Can you render every line of the records below as a JSON list of strings, one string per line, with blank lines left out?

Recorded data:
--------------------------------

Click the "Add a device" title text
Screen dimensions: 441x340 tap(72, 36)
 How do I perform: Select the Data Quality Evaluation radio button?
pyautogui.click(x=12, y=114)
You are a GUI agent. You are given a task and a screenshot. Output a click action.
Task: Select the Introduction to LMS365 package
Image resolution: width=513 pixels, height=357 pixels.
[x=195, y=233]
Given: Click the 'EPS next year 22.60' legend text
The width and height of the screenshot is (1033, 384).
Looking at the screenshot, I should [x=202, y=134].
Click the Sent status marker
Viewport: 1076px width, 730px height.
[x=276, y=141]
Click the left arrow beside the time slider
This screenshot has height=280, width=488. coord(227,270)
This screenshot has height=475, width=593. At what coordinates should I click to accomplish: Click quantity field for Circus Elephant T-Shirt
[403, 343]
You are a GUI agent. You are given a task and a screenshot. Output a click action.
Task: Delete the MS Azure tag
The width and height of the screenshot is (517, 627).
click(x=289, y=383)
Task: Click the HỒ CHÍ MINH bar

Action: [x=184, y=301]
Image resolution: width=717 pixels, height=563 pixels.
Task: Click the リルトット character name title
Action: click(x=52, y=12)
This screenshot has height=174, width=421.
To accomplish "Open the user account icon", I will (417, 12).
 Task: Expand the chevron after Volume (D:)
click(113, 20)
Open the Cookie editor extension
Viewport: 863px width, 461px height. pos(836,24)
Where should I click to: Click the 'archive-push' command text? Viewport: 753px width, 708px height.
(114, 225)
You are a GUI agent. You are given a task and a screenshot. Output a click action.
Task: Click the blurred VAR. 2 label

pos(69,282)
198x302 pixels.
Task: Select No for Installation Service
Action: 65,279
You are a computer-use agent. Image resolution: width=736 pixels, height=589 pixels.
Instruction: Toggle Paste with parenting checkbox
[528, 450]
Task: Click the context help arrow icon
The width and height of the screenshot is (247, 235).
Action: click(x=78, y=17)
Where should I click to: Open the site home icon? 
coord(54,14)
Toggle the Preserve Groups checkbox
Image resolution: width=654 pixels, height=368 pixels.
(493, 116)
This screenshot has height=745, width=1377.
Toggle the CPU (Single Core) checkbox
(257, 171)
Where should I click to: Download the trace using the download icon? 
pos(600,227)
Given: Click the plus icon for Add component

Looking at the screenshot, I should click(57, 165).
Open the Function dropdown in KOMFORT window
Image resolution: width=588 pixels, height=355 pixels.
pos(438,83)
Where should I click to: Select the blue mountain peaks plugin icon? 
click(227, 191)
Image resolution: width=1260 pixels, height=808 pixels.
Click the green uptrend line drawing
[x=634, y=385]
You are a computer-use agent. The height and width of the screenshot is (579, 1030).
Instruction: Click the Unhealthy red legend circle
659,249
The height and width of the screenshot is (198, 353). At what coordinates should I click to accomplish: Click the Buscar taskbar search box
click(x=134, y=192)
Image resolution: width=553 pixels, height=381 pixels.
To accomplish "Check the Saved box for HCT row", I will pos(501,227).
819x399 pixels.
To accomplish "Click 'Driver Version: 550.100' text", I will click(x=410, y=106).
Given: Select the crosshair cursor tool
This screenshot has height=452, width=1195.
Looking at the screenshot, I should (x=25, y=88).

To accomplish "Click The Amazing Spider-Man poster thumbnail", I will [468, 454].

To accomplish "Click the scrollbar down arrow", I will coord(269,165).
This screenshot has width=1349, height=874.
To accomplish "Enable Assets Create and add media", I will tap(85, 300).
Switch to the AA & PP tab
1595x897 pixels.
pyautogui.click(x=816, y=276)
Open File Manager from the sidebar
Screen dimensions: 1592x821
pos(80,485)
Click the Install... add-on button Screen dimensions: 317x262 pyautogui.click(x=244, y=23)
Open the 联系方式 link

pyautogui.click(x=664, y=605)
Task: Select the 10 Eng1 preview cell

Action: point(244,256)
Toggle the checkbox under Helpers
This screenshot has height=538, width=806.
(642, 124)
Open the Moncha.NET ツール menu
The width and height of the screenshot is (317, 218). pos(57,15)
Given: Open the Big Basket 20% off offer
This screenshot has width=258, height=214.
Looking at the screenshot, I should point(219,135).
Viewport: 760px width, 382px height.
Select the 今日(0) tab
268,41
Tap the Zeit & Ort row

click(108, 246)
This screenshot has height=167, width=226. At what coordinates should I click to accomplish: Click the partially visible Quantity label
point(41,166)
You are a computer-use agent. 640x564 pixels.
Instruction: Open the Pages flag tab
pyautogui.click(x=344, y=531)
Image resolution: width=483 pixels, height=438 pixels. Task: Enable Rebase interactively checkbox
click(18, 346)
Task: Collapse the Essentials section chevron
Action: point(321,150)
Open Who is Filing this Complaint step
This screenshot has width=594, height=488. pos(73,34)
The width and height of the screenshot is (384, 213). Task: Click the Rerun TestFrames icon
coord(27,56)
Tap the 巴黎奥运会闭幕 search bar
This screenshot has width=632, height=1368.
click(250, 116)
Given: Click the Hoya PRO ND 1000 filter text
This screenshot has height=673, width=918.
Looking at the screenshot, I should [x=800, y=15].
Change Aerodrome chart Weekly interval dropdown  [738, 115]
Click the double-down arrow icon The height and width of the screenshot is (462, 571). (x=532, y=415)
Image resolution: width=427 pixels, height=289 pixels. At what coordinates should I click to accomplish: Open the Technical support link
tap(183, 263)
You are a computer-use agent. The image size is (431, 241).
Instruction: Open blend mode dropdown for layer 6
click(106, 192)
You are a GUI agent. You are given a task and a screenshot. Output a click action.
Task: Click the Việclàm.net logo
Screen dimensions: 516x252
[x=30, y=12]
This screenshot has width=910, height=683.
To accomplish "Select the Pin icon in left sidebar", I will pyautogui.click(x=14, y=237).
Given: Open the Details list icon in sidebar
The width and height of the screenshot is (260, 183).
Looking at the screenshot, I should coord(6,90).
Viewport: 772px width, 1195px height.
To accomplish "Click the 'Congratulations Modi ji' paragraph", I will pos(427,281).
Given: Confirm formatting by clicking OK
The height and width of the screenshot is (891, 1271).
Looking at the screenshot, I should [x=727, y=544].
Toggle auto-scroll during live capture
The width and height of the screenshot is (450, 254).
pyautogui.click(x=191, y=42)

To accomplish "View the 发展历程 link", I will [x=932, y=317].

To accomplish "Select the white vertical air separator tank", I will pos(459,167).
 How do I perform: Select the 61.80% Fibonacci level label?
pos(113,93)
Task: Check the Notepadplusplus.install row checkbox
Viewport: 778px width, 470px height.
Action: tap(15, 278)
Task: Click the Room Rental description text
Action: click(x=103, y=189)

--------------------------------

RESULT:
[
  "Click the \"Add a device\" title text",
  "Screen dimensions: 441x340 tap(72, 36)",
  " How do I perform: Select the Data Quality Evaluation radio button?",
  "pyautogui.click(x=12, y=114)",
  "You are a GUI agent. You are given a task and a screenshot. Output a click action.",
  "Task: Select the Introduction to LMS365 package",
  "Image resolution: width=513 pixels, height=357 pixels.",
  "[x=195, y=233]",
  "Given: Click the 'EPS next year 22.60' legend text",
  "The width and height of the screenshot is (1033, 384).",
  "Looking at the screenshot, I should [x=202, y=134].",
  "Click the Sent status marker",
  "Viewport: 1076px width, 730px height.",
  "[x=276, y=141]",
  "Click the left arrow beside the time slider",
  "This screenshot has height=280, width=488. coord(227,270)",
  "This screenshot has height=475, width=593. At what coordinates should I click to accomplish: Click quantity field for Circus Elephant T-Shirt",
  "[403, 343]",
  "You are a GUI agent. You are given a task and a screenshot. Output a click action.",
  "Task: Delete the MS Azure tag",
  "The width and height of the screenshot is (517, 627).",
  "click(x=289, y=383)",
  "Task: Click the HỒ CHÍ MINH bar",
  "Action: [x=184, y=301]",
  "Image resolution: width=717 pixels, height=563 pixels.",
  "Task: Click the リルトット character name title",
  "Action: click(x=52, y=12)",
  "This screenshot has height=174, width=421.",
  "To accomplish \"Open the user account icon\", I will (417, 12).",
  " Task: Expand the chevron after Volume (D:)",
  "click(113, 20)",
  "Open the Cookie editor extension",
  "Viewport: 863px width, 461px height. pos(836,24)",
  "Where should I click to: Click the 'archive-push' command text? Viewport: 753px width, 708px height.",
  "(114, 225)",
  "You are a GUI agent. You are given a task and a screenshot. Output a click action.",
  "Task: Click the blurred VAR. 2 label",
  "pos(69,282)",
  "198x302 pixels.",
  "Task: Select No for Installation Service",
  "Action: 65,279",
  "You are a computer-use agent. Image resolution: width=736 pixels, height=589 pixels.",
  "Instruction: Toggle Paste with parenting checkbox",
  "[528, 450]",
  "Task: Click the context help arrow icon",
  "The width and height of the screenshot is (247, 235).",
  "Action: click(x=78, y=17)",
  "Where should I click to: Open the site home icon? ",
  "coord(54,14)",
  "Toggle the Preserve Groups checkbox",
  "Image resolution: width=654 pixels, height=368 pixels.",
  "(493, 116)",
  "This screenshot has height=745, width=1377.",
  "Toggle the CPU (Single Core) checkbox",
  "(257, 171)",
  "Where should I click to: Download the trace using the download icon? ",
  "pos(600,227)",
  "Given: Click the plus icon for Add component",
  "Looking at the screenshot, I should click(57, 165).",
  "Open the Function dropdown in KOMFORT window",
  "Image resolution: width=588 pixels, height=355 pixels.",
  "pos(438,83)",
  "Where should I click to: Select the blue mountain peaks plugin icon? ",
  "click(227, 191)",
  "Image resolution: width=1260 pixels, height=808 pixels.",
  "Click the green uptrend line drawing",
  "[x=634, y=385]",
  "You are a computer-use agent. The height and width of the screenshot is (579, 1030).",
  "Instruction: Click the Unhealthy red legend circle",
  "659,249",
  "The height and width of the screenshot is (198, 353). At what coordinates should I click to accomplish: Click the Buscar taskbar search box",
  "click(x=134, y=192)",
  "Image resolution: width=553 pixels, height=381 pixels.",
  "To accomplish \"Check the Saved box for HCT row\", I will pos(501,227).",
  "819x399 pixels.",
  "To accomplish \"Click 'Driver Version: 550.100' text\", I will click(x=410, y=106).",
  "Given: Select the crosshair cursor tool",
  "This screenshot has height=452, width=1195.",
  "Looking at the screenshot, I should (x=25, y=88).",
  "To accomplish \"Click The Amazing Spider-Man poster thumbnail\", I will [468, 454].",
  "To accomplish \"Click the scrollbar down arrow\", I will coord(269,165).",
  "This screenshot has width=1349, height=874.",
  "To accomplish \"Enable Assets Create and add media\", I will tap(85, 300).",
  "Switch to the AA & PP tab",
  "1595x897 pixels.",
  "pyautogui.click(x=816, y=276)",
  "Open File Manager from the sidebar",
  "Screen dimensions: 1592x821",
  "pos(80,485)",
  "Click the Install... add-on button Screen dimensions: 317x262 pyautogui.click(x=244, y=23)",
  "Open the 联系方式 link",
  "pyautogui.click(x=664, y=605)",
  "Task: Select the 10 Eng1 preview cell",
  "Action: point(244,256)",
  "Toggle the checkbox under Helpers",
  "This screenshot has height=538, width=806.",
  "(642, 124)",
  "Open the Moncha.NET ツール menu",
  "The width and height of the screenshot is (317, 218). pos(57,15)",
  "Given: Open the Big Basket 20% off offer",
  "This screenshot has width=258, height=214.",
  "Looking at the screenshot, I should point(219,135).",
  "Viewport: 760px width, 382px height.",
  "Select the 今日(0) tab",
  "268,41",
  "Tap the Zeit & Ort row",
  "click(108, 246)",
  "This screenshot has height=167, width=226. At what coordinates should I click to accomplish: Click the partially visible Quantity label",
  "point(41,166)",
  "You are a computer-use agent. 640x564 pixels.",
  "Instruction: Open the Pages flag tab",
  "pyautogui.click(x=344, y=531)",
  "Image resolution: width=483 pixels, height=438 pixels. Task: Enable Rebase interactively checkbox",
  "click(18, 346)",
  "Task: Collapse the Essentials section chevron",
  "Action: point(321,150)",
  "Open Who is Filing this Complaint step",
  "This screenshot has width=594, height=488. pos(73,34)",
  "The width and height of the screenshot is (384, 213). Task: Click the Rerun TestFrames icon",
  "coord(27,56)",
  "Tap the 巴黎奥运会闭幕 search bar",
  "This screenshot has width=632, height=1368.",
  "click(250, 116)",
  "Given: Click the Hoya PRO ND 1000 filter text",
  "This screenshot has height=673, width=918.",
  "Looking at the screenshot, I should [x=800, y=15].",
  "Change Aerodrome chart Weekly interval dropdown  [738, 115]",
  "Click the double-down arrow icon The height and width of the screenshot is (462, 571). (x=532, y=415)",
  "Image resolution: width=427 pixels, height=289 pixels. At what coordinates should I click to accomplish: Open the Technical support link",
  "tap(183, 263)",
  "You are a computer-use agent. The image size is (431, 241).",
  "Instruction: Open blend mode dropdown for layer 6",
  "click(106, 192)",
  "You are a GUI agent. You are given a task and a screenshot. Output a click action.",
  "Task: Click the Việclàm.net logo",
  "Screen dimensions: 516x252",
  "[x=30, y=12]",
  "This screenshot has width=910, height=683.",
  "To accomplish \"Select the Pin icon in left sidebar\", I will pyautogui.click(x=14, y=237).",
  "Given: Open the Details list icon in sidebar",
  "The width and height of the screenshot is (260, 183).",
  "Looking at the screenshot, I should coord(6,90).",
  "Viewport: 772px width, 1195px height.",
  "To accomplish \"Click the 'Congratulations Modi ji' paragraph\", I will pos(427,281).",
  "Given: Confirm formatting by clicking OK",
  "The height and width of the screenshot is (891, 1271).",
  "Looking at the screenshot, I should [x=727, y=544].",
  "Toggle auto-scroll during live capture",
  "The width and height of the screenshot is (450, 254).",
  "pyautogui.click(x=191, y=42)",
  "To accomplish \"View the 发展历程 link\", I will [x=932, y=317].",
  "To accomplish \"Select the white vertical air separator tank\", I will pos(459,167).",
  " How do I perform: Select the 61.80% Fibonacci level label?",
  "pos(113,93)",
  "Task: Check the Notepadplusplus.install row checkbox",
  "Viewport: 778px width, 470px height.",
  "Action: tap(15, 278)",
  "Task: Click the Room Rental description text",
  "Action: click(x=103, y=189)"
]